Our Land
Mar 28
LEO GOLD

We sat around the dinner table one Friday night, my family, my parents, my brother’s family, and aunts, uncles, cousins.  Over the years we’ve learned to try and stay away from the really hot topics, but on that night immigration, the so-called “illegal” variety, somehow surfaced.  As a family, we all share common origins: a group of modern American Jews whose ancestors left Eastern Europe 80 to 100 years ago, sailing in ships with few possessions, arriving in American harbors, announcing their names, and in the blink of an eye being granted official, legal citizenship by gendarmes who themselves were probably of recent immigrant lineage.  Still, despite this benign treatment, some members of my family, and one in particular announced their opposition to the current crop of immigrants from Latin America.

Humans first came to this continent, this hemisphere around 15,000 years ago, probably during the last Ice Age.  15,000 years may sound like a lot, but it’s not – humans populated Africa, Asia, Europe all for 100,000 years.  Of the major populated continents, only Australia has been populated by humans for less time than the Americas.

The most common theory is that the original Americans appear to have come from Asia, and arrived here via a massive frozen glacier, an ice bridge, that at the time linked Alaska and Siberia.  From that original trek, humans spread throughout: across the North American plains to the Pacific and Atlantic coasts, down through the tropical climes of central America, and ultimately throughout the vast jungles, mountains, and plains of South America - from the tip of the ice bridge to the tip of South America.  There are theorists who posit other ideas – that humans crossed in boats from Asia, for example – but they too nevertheless envision a small band that gradually spread across the hemisphere.

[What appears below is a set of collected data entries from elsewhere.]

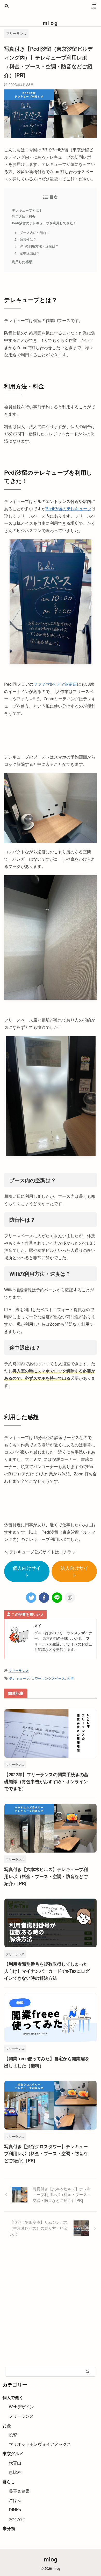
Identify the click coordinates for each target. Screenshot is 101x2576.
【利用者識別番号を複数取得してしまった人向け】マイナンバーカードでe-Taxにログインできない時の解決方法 (47, 1971)
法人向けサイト (74, 1571)
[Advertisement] (50, 2308)
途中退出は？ (30, 253)
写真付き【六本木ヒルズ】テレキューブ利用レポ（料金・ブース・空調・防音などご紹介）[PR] (46, 1876)
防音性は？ (28, 239)
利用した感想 (22, 261)
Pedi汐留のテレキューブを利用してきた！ (44, 223)
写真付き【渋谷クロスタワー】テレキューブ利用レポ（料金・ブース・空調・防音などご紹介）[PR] (46, 2153)
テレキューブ (19, 1678)
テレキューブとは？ (27, 210)
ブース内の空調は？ (35, 232)
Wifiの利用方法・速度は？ (39, 246)
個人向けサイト (27, 1571)
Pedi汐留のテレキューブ (68, 509)
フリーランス (19, 1670)
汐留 (70, 1678)
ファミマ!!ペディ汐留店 (55, 684)
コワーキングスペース (48, 1678)
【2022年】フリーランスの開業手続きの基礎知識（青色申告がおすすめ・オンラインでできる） (46, 1781)
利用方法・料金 (23, 216)
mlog (50, 23)
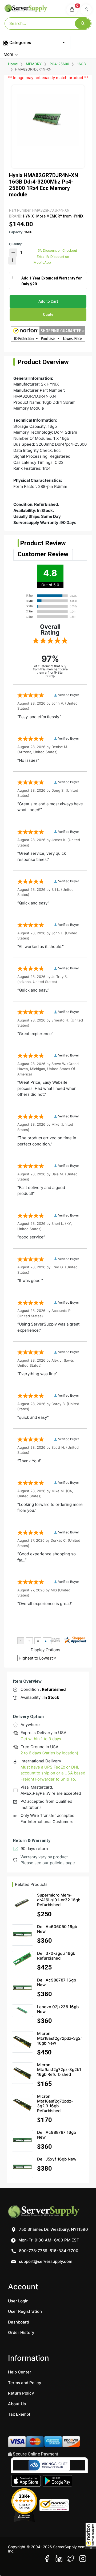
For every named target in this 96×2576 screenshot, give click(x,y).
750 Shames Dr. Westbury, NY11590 (53, 2229)
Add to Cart (48, 301)
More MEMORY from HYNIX (59, 216)
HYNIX (28, 216)
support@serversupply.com (45, 2261)
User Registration (25, 2311)
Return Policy (21, 2393)
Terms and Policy (24, 2382)
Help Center (19, 2372)
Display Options (45, 1649)
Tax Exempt (19, 2414)
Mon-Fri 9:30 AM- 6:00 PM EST (48, 2240)
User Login (18, 2300)
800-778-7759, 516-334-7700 (48, 2250)
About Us (17, 2403)
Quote (48, 314)
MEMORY (34, 64)
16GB (81, 64)
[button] (90, 2536)
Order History (21, 2332)
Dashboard (18, 2322)
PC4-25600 (59, 64)
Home (13, 64)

No one asked the original immigrants to show their papers, and no one made them citizens.  The hemisphere was wide open.  The cultures of future native Americans derived from those original immigrants, and over 10,000 years the traditions, industry, agriculture, and histories of the Sioux, Maya, Aztec, Incas, and so many more emblazoned their impacts on the land.  Those cultures claimed the land, and made it theirs.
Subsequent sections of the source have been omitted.